Von Sina Heilmann und Stefan Meinhardt

Im Gespräch mit dieser Zeitung spart der ehemalige Chirurg nicht mit Kritik an den Medien: „Gerade in den letzten Wochen gab es zu viele schlechte Nachrichten.“ Über allergische Reaktionen, die der Impfstoff auslöse und und und... Dabei hätte der Fokus vielmehr auf die Hoffnung, die der Impfstoff verbreitet, liegen sollen. „Aber auch diejenigen, die jetzt noch zweifeln, ob sie sich impfen lassen sollen, werden irgendwann folgen“, so Thomas Gehrke. „Spätestens dann, wenn die Rolling Stones auftreten und man nur mit einem Hinweis, dass man geimpft ist, zum Konzert darf.“

Corona-Impfung: „Das habe ich mir so gewünscht“

Julia Stahlmann (29) kümmert sich derweil um die in der Mehrzahl auf dem Flur wartenden Seniorinnen. Die Pflegedienstleiterin, die seit 12 Jahren im Marienheim arbeitet, koordiniert am heutigen Impftag die Reihenfolge und beantwortet den Heimbewohnern geduldig Fragen. Sie wirkt beruhigend auf alle anwesenden. „Ja“, gesteht sie, „ich spüre eine gewisse Anspannung“. Und die werde sich auch nach dem Impftermin nicht so schnell legen.

„Seit Monaten haben wir mit der Angst gekämpft, dass das Virus auch bei uns ins Haus kommt. Corona hat uns Tag für Tag verfolgt. Das legt sich nicht so schnell.“ Die Impfung sei ein Anfang. Aber auch nach der zweiten Impfung müssten noch weiterhin Masken getragen und AHA-Regeln eingehalten werden.
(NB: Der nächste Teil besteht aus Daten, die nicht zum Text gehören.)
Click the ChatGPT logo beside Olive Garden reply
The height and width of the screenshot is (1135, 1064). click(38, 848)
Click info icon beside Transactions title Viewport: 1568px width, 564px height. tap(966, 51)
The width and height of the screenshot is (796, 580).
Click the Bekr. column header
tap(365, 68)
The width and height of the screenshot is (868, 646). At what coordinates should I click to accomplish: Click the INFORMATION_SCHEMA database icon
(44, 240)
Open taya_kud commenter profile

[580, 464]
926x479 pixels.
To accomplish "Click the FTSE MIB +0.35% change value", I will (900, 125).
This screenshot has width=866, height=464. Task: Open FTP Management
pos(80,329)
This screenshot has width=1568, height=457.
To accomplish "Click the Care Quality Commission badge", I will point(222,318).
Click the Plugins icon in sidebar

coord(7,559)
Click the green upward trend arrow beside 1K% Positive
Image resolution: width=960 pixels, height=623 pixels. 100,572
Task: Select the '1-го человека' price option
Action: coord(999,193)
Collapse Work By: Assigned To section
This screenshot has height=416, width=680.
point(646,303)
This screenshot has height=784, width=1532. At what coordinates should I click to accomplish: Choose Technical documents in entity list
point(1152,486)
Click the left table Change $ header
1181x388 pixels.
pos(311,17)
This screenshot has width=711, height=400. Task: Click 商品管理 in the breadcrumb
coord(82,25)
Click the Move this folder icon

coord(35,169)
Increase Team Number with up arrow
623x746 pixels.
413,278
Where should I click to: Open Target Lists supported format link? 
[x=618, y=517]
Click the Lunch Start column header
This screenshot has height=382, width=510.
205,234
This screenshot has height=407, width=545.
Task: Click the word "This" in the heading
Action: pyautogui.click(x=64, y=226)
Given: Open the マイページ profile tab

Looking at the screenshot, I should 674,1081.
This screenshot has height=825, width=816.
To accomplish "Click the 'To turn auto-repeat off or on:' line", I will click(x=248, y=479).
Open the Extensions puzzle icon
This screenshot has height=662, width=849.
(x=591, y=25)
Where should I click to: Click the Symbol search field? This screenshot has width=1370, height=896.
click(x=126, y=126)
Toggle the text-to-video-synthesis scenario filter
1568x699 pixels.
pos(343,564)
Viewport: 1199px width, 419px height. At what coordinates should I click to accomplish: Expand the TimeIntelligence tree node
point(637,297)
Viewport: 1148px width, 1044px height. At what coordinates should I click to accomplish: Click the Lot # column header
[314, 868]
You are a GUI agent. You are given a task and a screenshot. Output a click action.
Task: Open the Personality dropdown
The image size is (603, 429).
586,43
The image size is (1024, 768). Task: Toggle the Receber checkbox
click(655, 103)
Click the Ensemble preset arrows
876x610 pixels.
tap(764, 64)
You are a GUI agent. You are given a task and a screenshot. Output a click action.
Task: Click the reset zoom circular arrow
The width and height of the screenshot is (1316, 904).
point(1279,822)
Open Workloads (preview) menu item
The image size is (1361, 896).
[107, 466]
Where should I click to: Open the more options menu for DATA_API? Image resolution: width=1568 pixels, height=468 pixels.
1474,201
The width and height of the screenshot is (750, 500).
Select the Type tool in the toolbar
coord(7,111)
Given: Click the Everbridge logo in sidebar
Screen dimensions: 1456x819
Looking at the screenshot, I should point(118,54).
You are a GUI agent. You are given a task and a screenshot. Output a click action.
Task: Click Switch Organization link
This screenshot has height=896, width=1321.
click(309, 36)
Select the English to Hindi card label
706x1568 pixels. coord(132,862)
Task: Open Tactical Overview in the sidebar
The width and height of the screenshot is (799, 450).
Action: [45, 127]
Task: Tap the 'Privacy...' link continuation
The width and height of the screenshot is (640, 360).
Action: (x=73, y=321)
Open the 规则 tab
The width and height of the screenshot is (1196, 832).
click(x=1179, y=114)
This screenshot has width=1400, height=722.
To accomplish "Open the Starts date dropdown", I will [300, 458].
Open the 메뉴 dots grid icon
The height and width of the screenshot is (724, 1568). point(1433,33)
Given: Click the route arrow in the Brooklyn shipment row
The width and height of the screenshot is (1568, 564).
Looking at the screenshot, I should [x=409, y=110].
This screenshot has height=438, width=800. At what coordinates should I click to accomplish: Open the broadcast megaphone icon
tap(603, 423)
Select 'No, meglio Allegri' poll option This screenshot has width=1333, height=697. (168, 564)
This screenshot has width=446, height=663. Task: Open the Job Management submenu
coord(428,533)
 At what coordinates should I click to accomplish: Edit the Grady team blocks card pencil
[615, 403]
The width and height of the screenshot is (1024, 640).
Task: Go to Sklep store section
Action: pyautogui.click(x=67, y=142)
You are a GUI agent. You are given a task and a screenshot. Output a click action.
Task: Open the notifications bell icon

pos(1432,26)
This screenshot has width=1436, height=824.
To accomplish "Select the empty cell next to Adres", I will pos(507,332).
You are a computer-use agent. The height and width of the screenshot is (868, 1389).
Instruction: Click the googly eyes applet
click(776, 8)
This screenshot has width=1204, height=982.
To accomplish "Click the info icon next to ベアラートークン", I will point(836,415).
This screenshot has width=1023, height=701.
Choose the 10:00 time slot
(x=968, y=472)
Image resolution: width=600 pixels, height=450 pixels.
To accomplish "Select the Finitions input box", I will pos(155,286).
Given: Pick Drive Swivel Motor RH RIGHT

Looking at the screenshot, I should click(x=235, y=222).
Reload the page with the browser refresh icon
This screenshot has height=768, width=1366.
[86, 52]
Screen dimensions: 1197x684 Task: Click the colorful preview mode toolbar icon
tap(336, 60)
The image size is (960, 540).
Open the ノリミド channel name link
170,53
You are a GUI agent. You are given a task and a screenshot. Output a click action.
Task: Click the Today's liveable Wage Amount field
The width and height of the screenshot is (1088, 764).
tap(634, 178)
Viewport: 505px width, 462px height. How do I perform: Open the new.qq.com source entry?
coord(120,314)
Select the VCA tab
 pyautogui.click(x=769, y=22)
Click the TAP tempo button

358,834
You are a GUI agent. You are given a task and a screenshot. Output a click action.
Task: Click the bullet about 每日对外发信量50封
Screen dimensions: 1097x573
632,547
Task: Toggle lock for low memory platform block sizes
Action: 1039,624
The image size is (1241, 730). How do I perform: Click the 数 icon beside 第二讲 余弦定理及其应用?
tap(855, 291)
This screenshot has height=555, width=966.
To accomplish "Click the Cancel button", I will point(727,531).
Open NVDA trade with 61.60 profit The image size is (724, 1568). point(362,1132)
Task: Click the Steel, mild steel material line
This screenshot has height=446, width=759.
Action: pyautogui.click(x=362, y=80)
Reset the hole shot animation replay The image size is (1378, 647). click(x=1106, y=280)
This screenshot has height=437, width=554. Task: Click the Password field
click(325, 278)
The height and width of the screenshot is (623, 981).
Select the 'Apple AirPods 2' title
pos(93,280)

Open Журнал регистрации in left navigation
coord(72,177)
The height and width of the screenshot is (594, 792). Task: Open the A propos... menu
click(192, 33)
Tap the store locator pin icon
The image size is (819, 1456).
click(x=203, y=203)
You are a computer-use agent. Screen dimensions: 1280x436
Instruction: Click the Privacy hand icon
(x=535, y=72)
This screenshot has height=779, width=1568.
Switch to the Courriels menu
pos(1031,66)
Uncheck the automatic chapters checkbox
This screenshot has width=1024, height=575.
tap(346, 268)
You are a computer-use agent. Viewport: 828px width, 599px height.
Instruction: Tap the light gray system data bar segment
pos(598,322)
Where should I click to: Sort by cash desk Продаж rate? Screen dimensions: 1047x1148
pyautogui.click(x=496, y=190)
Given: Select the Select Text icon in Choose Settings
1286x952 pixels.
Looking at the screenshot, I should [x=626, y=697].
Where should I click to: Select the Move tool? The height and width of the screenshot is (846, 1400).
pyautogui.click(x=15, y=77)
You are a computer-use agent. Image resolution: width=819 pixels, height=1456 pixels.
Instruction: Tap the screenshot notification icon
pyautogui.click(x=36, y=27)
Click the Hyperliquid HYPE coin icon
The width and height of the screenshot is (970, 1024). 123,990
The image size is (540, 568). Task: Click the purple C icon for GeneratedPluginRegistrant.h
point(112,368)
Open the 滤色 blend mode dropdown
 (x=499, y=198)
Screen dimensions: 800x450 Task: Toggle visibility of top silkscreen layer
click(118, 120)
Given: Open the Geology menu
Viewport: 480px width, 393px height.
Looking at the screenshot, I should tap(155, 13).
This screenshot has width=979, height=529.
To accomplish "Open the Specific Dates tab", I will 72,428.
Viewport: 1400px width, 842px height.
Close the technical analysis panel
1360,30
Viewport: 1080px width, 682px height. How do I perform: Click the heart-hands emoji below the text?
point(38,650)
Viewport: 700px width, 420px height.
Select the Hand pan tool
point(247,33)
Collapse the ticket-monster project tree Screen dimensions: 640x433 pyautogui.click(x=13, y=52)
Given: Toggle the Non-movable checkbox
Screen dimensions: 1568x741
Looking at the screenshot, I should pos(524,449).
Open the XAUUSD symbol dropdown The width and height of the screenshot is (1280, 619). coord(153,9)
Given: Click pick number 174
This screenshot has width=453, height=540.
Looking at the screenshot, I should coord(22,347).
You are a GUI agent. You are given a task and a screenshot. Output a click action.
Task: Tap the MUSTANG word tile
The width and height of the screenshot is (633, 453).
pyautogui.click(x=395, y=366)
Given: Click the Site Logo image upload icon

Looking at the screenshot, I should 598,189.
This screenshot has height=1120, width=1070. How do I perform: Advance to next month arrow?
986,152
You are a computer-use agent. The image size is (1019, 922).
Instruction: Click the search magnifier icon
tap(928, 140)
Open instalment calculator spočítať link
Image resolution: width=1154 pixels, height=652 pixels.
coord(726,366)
Es dauere eben, bis das Virus endgültig besiegt sei.

Gerhard Stähler stehen Tränen in den Augen als er an der Reihe ist. Der 80-Jährige setzt sich vor die beiden Ärzte, krempelt den Ärmel hoch und hebt ihn an. Michael Klock drückt ihn sacht wieder herunter. Ein Piks. Schon ist es vorbei. „Das habe ich mir so gewünscht“, sagt der Senior und rollt mit seinem Rollator aus dem Impfraum.